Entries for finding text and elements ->

···

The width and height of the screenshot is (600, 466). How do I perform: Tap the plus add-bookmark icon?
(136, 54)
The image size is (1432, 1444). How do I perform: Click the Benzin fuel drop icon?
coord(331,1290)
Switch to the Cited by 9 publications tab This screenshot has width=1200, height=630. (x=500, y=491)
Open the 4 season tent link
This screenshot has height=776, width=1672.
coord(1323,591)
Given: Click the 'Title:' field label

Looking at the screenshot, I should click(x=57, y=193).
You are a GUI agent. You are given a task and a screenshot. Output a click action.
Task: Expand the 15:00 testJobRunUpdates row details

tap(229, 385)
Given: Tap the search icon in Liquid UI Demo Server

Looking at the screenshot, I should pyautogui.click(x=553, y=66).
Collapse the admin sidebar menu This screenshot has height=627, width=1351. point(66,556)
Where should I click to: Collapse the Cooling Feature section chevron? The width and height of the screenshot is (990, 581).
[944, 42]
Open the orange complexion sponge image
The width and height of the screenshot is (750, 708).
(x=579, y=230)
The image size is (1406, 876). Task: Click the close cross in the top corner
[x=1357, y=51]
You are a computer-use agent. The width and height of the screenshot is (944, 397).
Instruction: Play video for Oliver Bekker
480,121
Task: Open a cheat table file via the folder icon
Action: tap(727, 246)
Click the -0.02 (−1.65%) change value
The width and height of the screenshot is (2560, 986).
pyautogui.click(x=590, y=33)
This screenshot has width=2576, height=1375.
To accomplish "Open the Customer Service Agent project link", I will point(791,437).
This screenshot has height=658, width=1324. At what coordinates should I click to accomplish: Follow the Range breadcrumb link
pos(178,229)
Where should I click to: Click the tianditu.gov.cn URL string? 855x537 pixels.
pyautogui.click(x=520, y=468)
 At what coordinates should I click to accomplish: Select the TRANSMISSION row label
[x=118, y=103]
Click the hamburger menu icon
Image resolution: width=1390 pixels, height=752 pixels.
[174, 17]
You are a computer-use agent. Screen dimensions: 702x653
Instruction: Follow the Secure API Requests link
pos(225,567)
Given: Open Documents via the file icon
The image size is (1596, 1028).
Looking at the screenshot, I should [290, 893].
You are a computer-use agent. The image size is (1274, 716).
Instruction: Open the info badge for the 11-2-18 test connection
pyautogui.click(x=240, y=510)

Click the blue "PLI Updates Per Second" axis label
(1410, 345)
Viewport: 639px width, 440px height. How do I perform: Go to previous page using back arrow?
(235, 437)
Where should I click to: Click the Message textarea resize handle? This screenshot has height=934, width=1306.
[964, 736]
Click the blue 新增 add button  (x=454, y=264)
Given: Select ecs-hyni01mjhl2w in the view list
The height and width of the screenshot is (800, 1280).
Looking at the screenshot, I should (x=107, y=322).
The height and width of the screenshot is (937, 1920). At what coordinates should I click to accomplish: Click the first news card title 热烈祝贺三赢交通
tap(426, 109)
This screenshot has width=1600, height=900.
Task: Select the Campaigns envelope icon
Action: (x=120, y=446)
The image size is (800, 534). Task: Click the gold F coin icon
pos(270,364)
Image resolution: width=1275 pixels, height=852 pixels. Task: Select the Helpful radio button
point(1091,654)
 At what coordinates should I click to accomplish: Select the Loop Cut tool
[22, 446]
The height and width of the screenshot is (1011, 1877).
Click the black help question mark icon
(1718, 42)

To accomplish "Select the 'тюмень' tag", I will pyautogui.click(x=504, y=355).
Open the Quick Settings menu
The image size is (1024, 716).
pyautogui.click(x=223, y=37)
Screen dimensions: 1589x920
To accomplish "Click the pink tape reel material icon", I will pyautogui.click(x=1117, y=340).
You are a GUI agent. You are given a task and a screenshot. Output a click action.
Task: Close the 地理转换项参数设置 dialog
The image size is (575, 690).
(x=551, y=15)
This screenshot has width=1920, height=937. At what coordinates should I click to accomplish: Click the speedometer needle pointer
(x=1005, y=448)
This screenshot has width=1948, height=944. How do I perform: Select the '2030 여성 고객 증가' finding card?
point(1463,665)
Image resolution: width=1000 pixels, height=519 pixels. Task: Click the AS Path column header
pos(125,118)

···

REQUIREMENT ->
Could you arrange the part of the records above that opens with the line containing "The height and width of the screenshot is (937, 1920)." and closes with the line containing "pos(270,364)" as a Markdown table? Use a "Row" column for the number and a "Line" column for the text, leaving out any blank lines.

EXERCISE ANSWER ->
| Row | Line |
|---|---|
| 1 | The height and width of the screenshot is (937, 1920). At what coordinates should I click to accomplish: Click the first news card title 热烈祝贺三赢交通 |
| 2 | tap(426, 109) |
| 3 | This screenshot has width=1600, height=900. |
| 4 | Task: Select the Campaigns envelope icon |
| 5 | Action: (x=120, y=446) |
| 6 | The image size is (800, 534). Task: Click the gold F coin icon |
| 7 | pos(270,364) |